Slow cannabis legalisation = Patients priced out
In addition to the Legal Lag resulting in the slow implementation of patient access schemes, some patients find themselves turning to the illicit market after being priced out of the legal one.
A bottle of MediCabilis — a cannabis-derived CBD oil — that is available through the Australian SAS can cost in excess of AU$500, with some patients on high doses spending up to AU$140 per day on this medicine. Based on the prices of products found on the black market that claim to be a similar strength, the daily cost of the same dosage could be as low as AU$7.50 if a patient chooses to use illicit products.
In the Netherlands, where an estimated half a million people use cannabis medicinally, the majority do not have a legal cannabis prescription. This is because the Dutch Care Institute has deemed that there is an insufficient amount of evidence supporting the medicinal benefits of cannabis, and so the drug’s cost should not be covered by basic health insurance. In a bid to find a cheaper alternative, patients are turning to the nation’s network of Dutch ‘coffeeshops’, which operate in a grey market.
A similar pattern is also seen in Germany, where only two-thirds of the country’s legal cannabis patients are getting their prescription costs reimbursed. Without healthcare coverage, medical cannabis treatments can cost anywhere between €4,500 and €30,000 per year in Germany.

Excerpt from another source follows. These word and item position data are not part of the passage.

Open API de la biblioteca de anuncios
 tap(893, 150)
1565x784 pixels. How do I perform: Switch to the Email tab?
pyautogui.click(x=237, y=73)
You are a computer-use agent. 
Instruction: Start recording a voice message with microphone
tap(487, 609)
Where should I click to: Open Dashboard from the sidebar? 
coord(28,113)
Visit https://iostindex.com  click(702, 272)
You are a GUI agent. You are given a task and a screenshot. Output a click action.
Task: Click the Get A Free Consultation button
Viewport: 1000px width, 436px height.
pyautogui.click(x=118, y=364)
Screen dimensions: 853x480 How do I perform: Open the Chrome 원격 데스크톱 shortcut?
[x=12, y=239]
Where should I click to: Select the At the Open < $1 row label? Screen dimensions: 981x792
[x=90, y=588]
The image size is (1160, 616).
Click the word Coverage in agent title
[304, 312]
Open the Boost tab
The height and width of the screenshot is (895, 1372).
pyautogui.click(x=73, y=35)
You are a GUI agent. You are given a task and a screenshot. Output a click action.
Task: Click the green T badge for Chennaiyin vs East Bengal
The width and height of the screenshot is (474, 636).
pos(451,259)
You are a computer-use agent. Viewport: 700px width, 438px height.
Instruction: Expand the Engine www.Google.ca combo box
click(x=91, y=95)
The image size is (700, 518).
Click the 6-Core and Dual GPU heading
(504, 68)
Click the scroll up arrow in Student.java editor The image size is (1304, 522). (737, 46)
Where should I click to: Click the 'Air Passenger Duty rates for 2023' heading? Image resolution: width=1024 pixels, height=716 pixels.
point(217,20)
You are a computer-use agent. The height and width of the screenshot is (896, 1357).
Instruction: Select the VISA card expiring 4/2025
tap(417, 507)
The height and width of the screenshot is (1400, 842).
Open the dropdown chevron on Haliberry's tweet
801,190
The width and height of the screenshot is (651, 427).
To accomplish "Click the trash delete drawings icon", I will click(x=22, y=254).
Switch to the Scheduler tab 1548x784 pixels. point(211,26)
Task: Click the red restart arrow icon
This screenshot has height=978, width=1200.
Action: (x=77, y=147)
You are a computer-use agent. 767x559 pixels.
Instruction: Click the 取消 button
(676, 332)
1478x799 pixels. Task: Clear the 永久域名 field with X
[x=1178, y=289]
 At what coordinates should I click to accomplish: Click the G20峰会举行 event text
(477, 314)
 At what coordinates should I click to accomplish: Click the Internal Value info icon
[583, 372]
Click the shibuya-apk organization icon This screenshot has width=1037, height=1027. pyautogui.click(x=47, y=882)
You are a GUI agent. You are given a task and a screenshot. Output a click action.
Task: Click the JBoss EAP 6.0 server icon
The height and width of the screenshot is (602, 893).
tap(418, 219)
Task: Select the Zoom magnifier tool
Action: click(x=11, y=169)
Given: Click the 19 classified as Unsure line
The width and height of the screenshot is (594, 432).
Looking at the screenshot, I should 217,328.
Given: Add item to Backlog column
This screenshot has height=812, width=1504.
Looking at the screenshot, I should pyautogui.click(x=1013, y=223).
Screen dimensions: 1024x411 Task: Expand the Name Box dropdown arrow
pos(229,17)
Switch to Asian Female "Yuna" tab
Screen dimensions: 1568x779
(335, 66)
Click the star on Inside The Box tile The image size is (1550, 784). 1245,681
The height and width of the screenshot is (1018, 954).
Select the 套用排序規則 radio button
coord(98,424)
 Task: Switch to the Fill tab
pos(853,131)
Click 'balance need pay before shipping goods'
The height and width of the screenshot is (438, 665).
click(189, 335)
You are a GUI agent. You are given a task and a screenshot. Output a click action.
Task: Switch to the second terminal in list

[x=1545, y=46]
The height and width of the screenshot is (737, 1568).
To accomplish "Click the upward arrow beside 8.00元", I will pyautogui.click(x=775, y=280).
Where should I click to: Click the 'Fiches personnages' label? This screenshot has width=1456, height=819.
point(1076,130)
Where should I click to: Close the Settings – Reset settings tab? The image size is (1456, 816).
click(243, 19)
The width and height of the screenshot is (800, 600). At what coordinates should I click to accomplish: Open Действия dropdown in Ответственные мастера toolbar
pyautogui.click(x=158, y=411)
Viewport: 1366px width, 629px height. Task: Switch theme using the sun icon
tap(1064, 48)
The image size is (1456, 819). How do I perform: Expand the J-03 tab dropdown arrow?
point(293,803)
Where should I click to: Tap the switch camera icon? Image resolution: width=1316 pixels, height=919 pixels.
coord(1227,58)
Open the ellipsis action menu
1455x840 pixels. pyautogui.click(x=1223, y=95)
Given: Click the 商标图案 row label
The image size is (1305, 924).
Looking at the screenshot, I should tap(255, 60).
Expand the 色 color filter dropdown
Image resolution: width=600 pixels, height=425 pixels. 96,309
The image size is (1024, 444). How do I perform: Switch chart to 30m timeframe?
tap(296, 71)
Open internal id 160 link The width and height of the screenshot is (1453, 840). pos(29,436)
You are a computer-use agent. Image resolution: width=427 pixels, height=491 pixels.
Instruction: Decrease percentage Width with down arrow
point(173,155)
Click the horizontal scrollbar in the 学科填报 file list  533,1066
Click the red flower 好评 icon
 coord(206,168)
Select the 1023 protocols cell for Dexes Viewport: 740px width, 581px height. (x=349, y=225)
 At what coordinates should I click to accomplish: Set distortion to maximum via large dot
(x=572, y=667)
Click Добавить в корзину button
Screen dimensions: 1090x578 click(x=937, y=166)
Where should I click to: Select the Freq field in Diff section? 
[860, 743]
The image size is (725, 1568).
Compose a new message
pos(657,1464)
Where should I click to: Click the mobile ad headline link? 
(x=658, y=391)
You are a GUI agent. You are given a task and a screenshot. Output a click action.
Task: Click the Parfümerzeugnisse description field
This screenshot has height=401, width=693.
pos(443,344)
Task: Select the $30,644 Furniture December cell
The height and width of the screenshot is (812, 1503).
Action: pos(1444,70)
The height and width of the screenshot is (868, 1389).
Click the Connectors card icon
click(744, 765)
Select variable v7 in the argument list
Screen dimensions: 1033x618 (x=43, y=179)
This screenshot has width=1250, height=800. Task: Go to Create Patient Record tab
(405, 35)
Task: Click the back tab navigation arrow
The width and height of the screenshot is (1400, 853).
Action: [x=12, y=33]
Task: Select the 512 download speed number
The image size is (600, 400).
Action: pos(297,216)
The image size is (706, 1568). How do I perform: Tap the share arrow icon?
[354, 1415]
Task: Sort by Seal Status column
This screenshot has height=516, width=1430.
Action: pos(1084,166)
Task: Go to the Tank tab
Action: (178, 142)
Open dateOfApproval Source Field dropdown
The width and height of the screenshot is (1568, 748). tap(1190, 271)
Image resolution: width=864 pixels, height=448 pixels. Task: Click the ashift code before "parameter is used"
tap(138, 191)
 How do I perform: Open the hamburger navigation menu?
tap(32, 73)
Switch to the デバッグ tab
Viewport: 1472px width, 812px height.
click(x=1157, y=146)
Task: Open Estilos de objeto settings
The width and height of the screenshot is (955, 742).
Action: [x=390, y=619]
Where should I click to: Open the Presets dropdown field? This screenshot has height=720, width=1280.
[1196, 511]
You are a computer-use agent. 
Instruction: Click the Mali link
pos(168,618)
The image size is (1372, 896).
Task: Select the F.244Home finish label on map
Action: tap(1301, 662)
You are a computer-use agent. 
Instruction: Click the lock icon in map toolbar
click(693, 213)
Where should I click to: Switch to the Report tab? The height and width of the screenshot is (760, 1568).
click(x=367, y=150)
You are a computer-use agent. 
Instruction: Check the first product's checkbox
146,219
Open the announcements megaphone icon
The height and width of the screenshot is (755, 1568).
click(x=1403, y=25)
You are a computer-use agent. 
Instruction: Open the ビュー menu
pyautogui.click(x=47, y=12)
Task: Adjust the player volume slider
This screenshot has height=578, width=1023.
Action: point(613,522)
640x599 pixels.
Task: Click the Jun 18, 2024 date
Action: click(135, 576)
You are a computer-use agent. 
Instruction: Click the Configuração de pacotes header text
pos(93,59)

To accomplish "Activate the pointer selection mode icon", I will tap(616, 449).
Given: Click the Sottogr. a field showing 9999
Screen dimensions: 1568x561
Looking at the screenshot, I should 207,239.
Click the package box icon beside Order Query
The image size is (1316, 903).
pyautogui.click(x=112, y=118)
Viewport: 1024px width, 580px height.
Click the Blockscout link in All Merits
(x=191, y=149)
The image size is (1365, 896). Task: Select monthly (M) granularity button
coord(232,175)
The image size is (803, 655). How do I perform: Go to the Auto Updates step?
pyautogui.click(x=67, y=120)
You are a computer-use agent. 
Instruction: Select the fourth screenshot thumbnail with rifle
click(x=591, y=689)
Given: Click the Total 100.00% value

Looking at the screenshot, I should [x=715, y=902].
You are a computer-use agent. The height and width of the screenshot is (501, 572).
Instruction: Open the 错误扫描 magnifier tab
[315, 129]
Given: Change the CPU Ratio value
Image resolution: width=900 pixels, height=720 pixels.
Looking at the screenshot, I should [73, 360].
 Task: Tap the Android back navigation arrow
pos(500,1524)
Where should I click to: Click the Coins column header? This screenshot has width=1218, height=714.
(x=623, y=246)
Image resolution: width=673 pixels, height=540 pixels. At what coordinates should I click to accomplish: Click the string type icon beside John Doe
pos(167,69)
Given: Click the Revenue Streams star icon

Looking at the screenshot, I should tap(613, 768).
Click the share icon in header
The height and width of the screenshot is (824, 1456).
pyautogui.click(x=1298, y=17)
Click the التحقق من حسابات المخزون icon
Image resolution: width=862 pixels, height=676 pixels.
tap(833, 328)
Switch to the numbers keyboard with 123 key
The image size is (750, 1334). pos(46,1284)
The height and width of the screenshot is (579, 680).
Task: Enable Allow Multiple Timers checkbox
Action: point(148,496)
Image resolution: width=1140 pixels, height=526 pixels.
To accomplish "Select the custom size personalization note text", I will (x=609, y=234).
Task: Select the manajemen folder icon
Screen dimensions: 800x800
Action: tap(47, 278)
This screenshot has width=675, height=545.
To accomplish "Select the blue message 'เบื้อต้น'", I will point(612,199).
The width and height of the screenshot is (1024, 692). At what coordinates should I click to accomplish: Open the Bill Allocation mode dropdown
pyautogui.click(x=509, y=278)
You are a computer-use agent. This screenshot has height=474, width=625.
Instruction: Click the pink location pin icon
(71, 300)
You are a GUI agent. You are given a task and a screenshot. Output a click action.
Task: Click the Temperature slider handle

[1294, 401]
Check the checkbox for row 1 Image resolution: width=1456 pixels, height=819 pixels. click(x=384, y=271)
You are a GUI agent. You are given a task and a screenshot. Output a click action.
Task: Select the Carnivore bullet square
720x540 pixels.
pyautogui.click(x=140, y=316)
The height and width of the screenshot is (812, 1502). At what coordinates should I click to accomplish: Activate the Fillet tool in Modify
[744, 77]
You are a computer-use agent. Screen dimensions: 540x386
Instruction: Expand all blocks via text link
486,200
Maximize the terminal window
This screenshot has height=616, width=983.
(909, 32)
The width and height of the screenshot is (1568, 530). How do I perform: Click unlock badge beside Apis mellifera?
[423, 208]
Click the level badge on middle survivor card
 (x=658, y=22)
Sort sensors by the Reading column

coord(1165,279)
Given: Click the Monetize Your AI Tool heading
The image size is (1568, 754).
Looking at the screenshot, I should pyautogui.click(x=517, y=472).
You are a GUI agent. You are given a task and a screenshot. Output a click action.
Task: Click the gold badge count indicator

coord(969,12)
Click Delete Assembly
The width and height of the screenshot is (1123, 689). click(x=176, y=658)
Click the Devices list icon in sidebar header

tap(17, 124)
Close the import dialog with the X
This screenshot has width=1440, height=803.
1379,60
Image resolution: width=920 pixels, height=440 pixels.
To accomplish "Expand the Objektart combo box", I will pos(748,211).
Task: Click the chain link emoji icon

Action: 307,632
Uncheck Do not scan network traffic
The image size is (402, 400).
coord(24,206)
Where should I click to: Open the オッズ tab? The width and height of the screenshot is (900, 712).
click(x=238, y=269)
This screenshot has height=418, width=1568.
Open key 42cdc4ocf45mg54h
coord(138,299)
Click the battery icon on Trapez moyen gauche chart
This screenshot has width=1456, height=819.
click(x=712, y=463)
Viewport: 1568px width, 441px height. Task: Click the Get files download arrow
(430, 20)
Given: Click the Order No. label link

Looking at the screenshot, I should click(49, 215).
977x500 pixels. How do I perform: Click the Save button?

In order to get the costs paid by health insurance, prescribing doctors are required to give a detailed explanation of why cannabis is the most appropriate treatment. With little available to doctors in the way of educational resources, many healthcare professionals find it difficult to provide adequate proof to insurers. Facing the risk of paying €25 per gram out of pocket for legal medical cannabis, compared to just €9 per gram for illicit products, it has become common practice for German cannabis patients to supplement their legal prescriptions with some black market alternatives.
The legal market does not match black market accessibility
For those who have been given a medical cannabis prescription but who have been unable to access it legally (or consistently), or who cannot afford their dosage, the black market continues to provide a more accessible alternative.
Stuck between risking prosecution and criminal conviction for the use of illicit cannabis, and waiting in pain for the legal market to iron out its access problems, patients around the world are being left with a bleak choice.
While state and national medical cannabis programmes continue to struggle with this Legal Lag, the black market appears to have gained a new kind of consumer and is being fueled by the patients that need a regulated, legal market the most.